Hepatitis B is a liver infection that is spread through blood, semen and vaginal fluids. The chance of getting it in the UK is low. There's a vaccine if you're at high risk or travelling to a country where it's more common.
The infection usually only lasts for a few months, but some people can have hepatitis B long-term.
How you can get hepatitis B
Hepatitis B is caused by a virus that is spread through blood, semen and vaginal fluids.
You can get hepatitis B from:
- having vaginal, anal or oral sex without using a condom or dam
- injecting drugs using shared needles
- being injured by a used needle
- having a tattoo or piercing with unsterilised equipment
- having a blood transfusion in a country that does not check blood for hepatitis B. Blood transfusions in the UK are checked for hepatitis B.
If you're pregnant and have hepatitis B, you can also pass it onto your baby during pregnancy or birth.
Higher risk areas
The risk of getting hepatitis B is higher in some parts of the world, including:
- the Middle East
- parts of South America and eastern Europe
How to prevent hepatitis B
Hepatitis B vaccination
Vaccination is the best way to prevent hepatitis B. In the UK, the hepatitis B vaccine is given to babies as part of the 6-in-1 vaccine.
Babies born to mothers with hepatitis B are given additional vaccinations at birth, 4, weeks and 1 year, to reduce the risk of them getting the infection.
Adults only need to get the vaccine if they're at high risk, for example:
- you are travelling to a high-risk country – you may have to pay for a hepatitis B vaccine for travel
- you have liver or kidney disease
- you have HIV
- your job puts you at risk of infection – for example, you're a healthcare worker or work in a prison
Your employer should organise your vaccination if your job puts you at risk.
If you're travelling abroad, get advice from a travel clinic, GP, nurse or pharmacist before you go.
Other ways to reduce your risk
To help protect yourself from hepatitis B you should also:
- use a condom or dam when having vaginal, anal, or oral sex
- avoid sharing razors, toothbrushes, and needles with others
Check if you have hepatitis B
Symptoms of hepatitis B infection include:
- a high temperature
- pain in your upper tummy
- feeling sick or being sick
- patches of raised skin that may be itchy (hives)
- yellowing of the skin and whites of the eyes (jaundice)
The infection usually lasts for 1 to 3 months and most people either have no symptoms or mild symptoms.

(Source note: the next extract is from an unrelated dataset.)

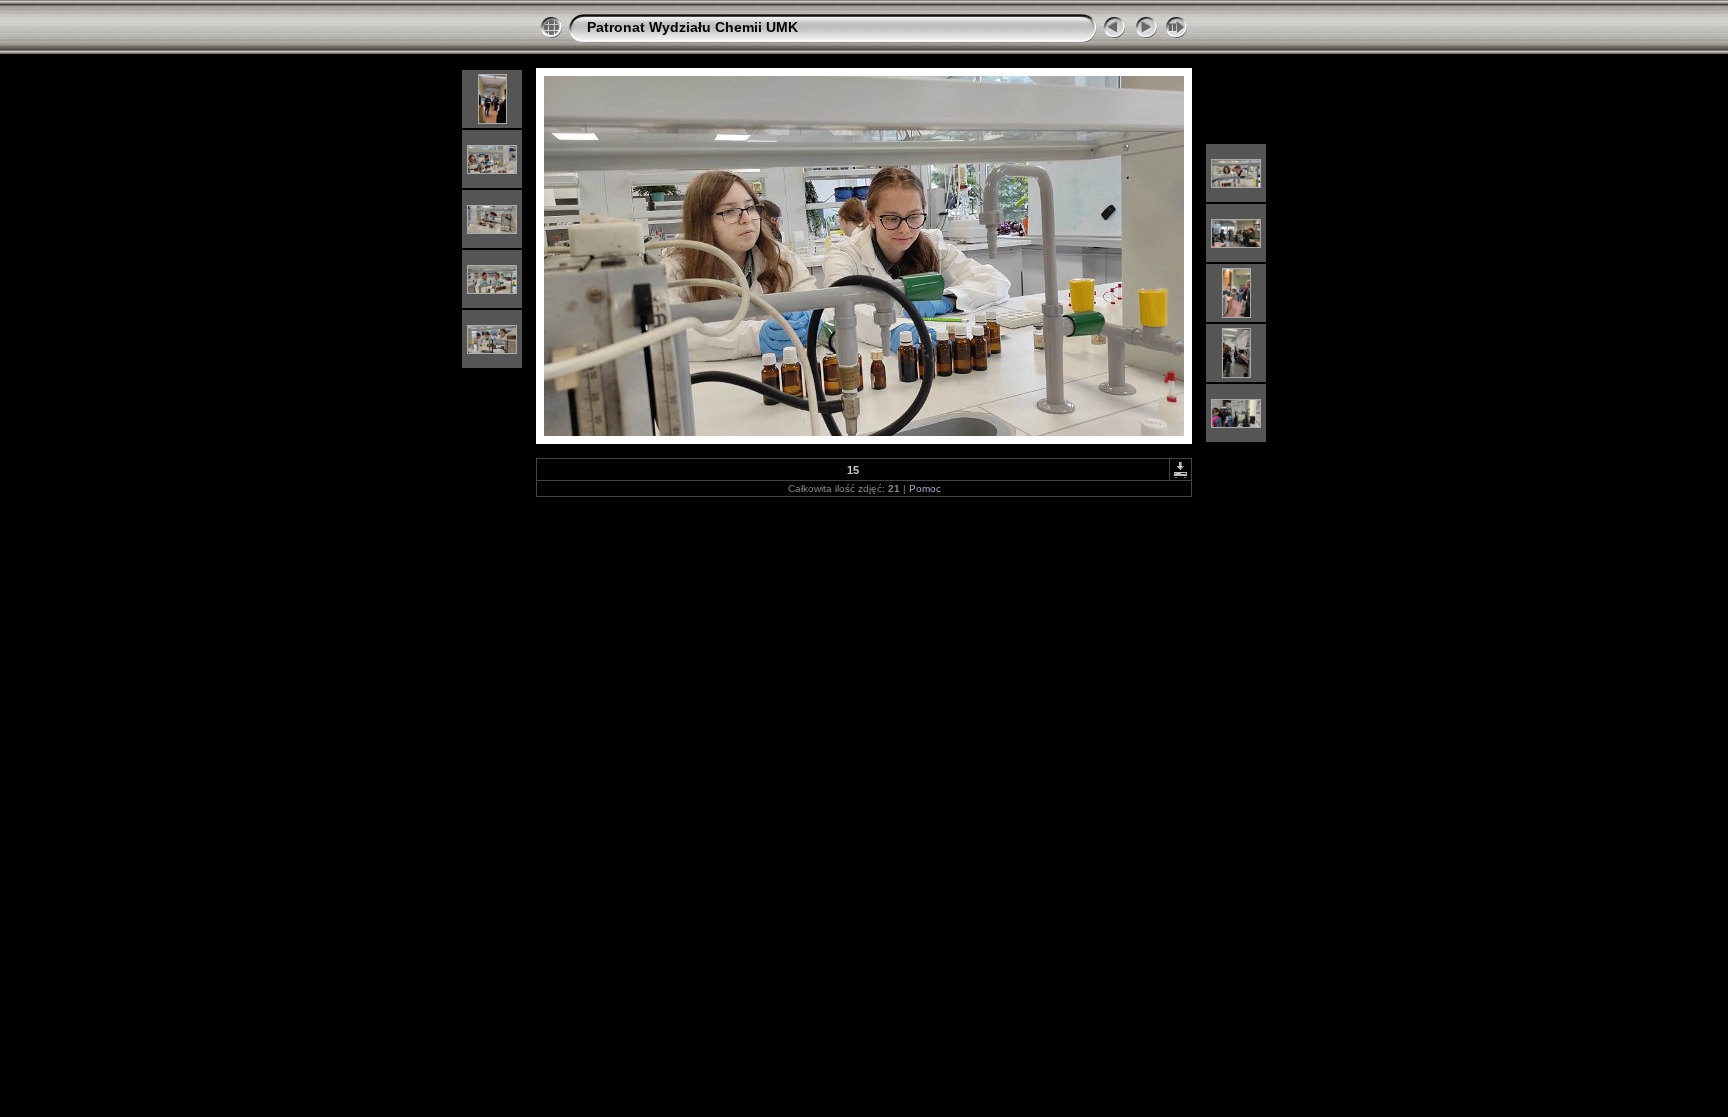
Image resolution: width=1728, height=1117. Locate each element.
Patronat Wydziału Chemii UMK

If the infection lasts longer than 6 months it is called chronic hepatitis B.
Non-urgent advice: See a GP if:
- you think you might have hepatitis B
Treatments for hepatitis B
Hepatitis B usually clears up on its own without treatment. You may be offered medicine to help with the symptoms, such as painkillers or medicines to stop you feeling sick.
Your GP will refer you to see a liver specialist who will check how well your liver is working.
If hepatitis B lasts for over 6 months it is called long-term (chronic) hepatitis B.
It is usually treated with antivirals and medicine to help relieve symptoms such as itchiness, pain, and sickness. You will also need to see a liver specialist for regular check-ups.
Living with hepatitis B
As well as medical treatments, there are some things you can when you have hepatitis B to help ease the symptoms and stop the infection spreading to others.
rest and stay hydrated
take painkillers like paracetamol and ibuprofen – ask your doctor for advice about how much paracetamol you should take as you may not be able to take a normal dose
keep your room well ventilated, wear loose clothing and avoid hot showers and baths if you feel itchy
do not drink alcohol
do not have sex without a condom or dam
do not share razors, toothbrushes or needles with others
Complications of hepatitis B
Most people do not have any lasting problems after having a hepatitis B infection.
If left untreated, chronic hepatitis B can cause liver damage (cirrhosis) and increase your risk of getting liver cancer.
It is important to take any medicine you have been prescribed and go for regular check-ups to make sure your liver is working properly.